* [STATED TASK]: Please rewrite the data from the first line through the line containing "label: Contact Us", inclusive, with "webpages" changed to "web pages" and nothing else altered.

* [INPUT MATERIAL]:
_ _ _

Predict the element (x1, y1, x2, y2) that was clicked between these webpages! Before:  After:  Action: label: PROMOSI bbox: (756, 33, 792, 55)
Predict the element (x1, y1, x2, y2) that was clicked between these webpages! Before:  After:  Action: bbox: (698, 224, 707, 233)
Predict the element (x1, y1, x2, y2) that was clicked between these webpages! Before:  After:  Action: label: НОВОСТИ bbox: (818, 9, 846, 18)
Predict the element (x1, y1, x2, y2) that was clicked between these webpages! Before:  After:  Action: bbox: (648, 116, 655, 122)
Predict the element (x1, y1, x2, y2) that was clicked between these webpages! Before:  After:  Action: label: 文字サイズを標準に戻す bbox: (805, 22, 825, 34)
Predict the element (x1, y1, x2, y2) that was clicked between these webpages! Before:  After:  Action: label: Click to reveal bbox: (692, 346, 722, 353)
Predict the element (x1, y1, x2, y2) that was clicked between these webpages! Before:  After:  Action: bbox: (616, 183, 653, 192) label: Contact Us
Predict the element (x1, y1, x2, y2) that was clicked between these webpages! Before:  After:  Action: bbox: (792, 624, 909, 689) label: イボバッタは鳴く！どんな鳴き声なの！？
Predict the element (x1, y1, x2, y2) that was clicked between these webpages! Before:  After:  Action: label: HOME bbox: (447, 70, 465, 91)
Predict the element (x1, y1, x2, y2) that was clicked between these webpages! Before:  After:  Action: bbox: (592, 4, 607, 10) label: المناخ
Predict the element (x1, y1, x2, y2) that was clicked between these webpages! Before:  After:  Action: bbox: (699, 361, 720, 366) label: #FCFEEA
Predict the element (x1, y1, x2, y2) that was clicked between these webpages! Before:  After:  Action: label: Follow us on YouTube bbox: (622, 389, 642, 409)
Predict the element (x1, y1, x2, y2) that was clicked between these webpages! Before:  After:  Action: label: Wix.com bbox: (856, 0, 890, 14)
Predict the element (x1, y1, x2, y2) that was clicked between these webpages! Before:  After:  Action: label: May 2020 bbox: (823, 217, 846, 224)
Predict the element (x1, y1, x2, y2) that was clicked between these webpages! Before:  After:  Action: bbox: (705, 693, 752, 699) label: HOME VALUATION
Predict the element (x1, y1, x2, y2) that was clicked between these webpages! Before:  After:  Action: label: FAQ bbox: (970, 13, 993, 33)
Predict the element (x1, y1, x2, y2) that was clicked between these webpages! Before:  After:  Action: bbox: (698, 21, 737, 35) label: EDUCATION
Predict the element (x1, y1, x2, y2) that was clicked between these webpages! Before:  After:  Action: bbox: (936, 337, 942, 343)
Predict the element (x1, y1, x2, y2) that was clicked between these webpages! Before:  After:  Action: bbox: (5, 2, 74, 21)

_ _ _

* [SOLUTION FOR THIS EXERCISE]:
Predict the element (x1, y1, x2, y2) that was clicked between these web pages! Before:  After:  Action: label: PROMOSI bbox: (756, 33, 792, 55)
Predict the element (x1, y1, x2, y2) that was clicked between these web pages! Before:  After:  Action: bbox: (698, 224, 707, 233)
Predict the element (x1, y1, x2, y2) that was clicked between these web pages! Before:  After:  Action: label: НОВОСТИ bbox: (818, 9, 846, 18)
Predict the element (x1, y1, x2, y2) that was clicked between these web pages! Before:  After:  Action: bbox: (648, 116, 655, 122)
Predict the element (x1, y1, x2, y2) that was clicked between these web pages! Before:  After:  Action: label: 文字サイズを標準に戻す bbox: (805, 22, 825, 34)
Predict the element (x1, y1, x2, y2) that was clicked between these web pages! Before:  After:  Action: label: Click to reveal bbox: (692, 346, 722, 353)
Predict the element (x1, y1, x2, y2) that was clicked between these web pages! Before:  After:  Action: bbox: (616, 183, 653, 192) label: Contact Us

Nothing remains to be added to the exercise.